Required action ->
Write out exactly, please, every line from the beginning of the entries to the line holding "S'inscrire à la newsletter (64, 603)", and no pictures.

Stored data ->
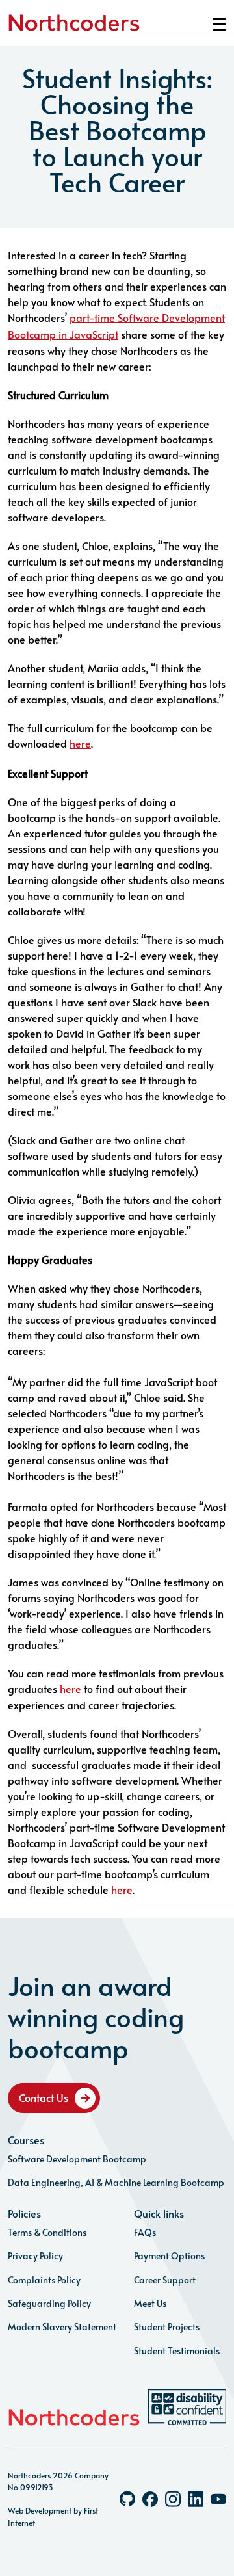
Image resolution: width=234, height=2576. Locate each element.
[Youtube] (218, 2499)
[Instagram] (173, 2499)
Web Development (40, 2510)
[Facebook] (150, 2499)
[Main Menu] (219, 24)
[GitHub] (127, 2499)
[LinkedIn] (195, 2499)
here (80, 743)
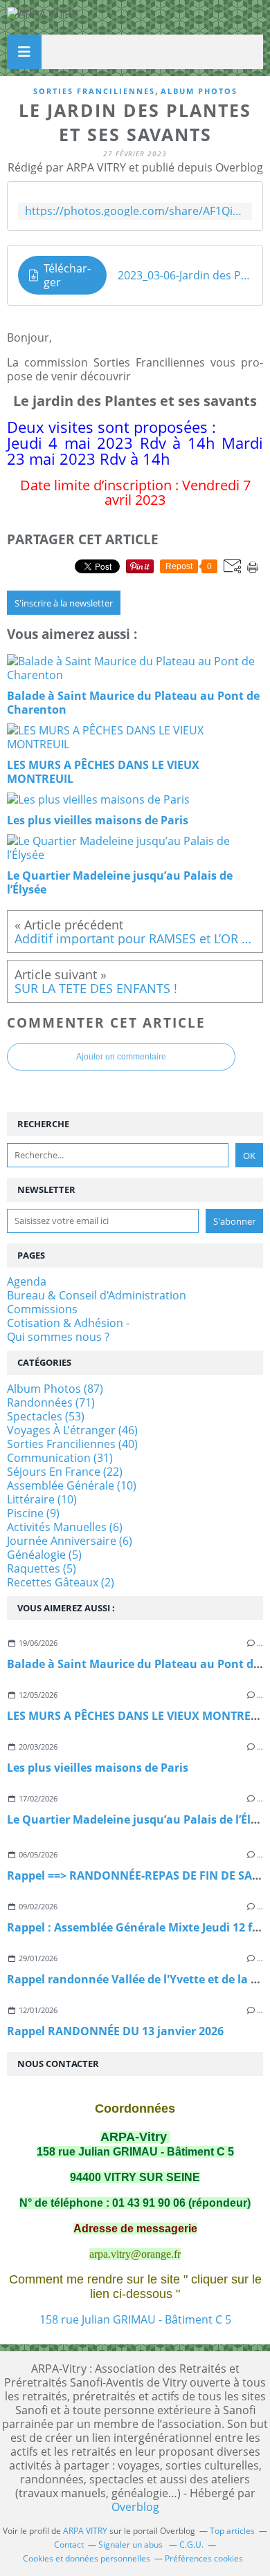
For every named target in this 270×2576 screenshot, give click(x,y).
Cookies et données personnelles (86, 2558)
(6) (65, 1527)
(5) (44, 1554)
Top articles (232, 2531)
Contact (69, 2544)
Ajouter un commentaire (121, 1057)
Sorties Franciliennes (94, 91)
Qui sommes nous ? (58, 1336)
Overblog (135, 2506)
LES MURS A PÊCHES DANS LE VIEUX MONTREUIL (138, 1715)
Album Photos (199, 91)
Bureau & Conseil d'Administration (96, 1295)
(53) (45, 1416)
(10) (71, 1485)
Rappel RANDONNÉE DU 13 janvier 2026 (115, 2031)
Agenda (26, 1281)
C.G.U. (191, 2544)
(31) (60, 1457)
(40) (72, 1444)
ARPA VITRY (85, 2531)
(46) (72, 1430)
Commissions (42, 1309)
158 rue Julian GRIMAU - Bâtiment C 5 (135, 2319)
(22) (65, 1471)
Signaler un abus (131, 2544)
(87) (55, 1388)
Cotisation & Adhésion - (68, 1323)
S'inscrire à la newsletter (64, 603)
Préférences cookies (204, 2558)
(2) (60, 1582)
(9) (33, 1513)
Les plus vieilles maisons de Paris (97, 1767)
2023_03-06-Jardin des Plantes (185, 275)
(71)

Answer for the task ->
Image resolution: width=234, height=2576. Locate each element.
[Youtube] (218, 2499)
[Instagram] (173, 2499)
Web Development (40, 2510)
[Facebook] (150, 2499)
[Main Menu] (219, 24)
[GitHub] (127, 2499)
[LinkedIn] (195, 2499)
here (80, 743)
For every named target in this 270×2576 screenshot, give click(x,y).
Cookies et données personnelles (86, 2558)
(6) (65, 1527)
(5) (44, 1554)
Top articles (232, 2531)
Contact (69, 2544)
Ajouter un commentaire (121, 1057)
Sorties Franciliennes (94, 91)
Qui sommes nous ? (58, 1336)
Overblog (135, 2506)
LES MURS A PÊCHES DANS LE VIEUX MONTREUIL (138, 1715)
Album Photos (199, 91)
Bureau & Conseil d'Administration (96, 1295)
(53) (45, 1416)
(10) (71, 1485)
Rappel RANDONNÉE DU 13 janvier 2026 (115, 2031)
Agenda (26, 1281)
C.G.U. (191, 2544)
(31) (60, 1457)
(40) (72, 1444)
ARPA VITRY (85, 2531)
(46) (72, 1430)
Commissions (42, 1309)
158 rue Julian GRIMAU - Bâtiment C 5 (135, 2319)
(22) (65, 1471)
Signaler un abus (131, 2544)
(87) (55, 1388)
Cotisation & Adhésion - (68, 1323)
S'inscrire à la newsletter (64, 603)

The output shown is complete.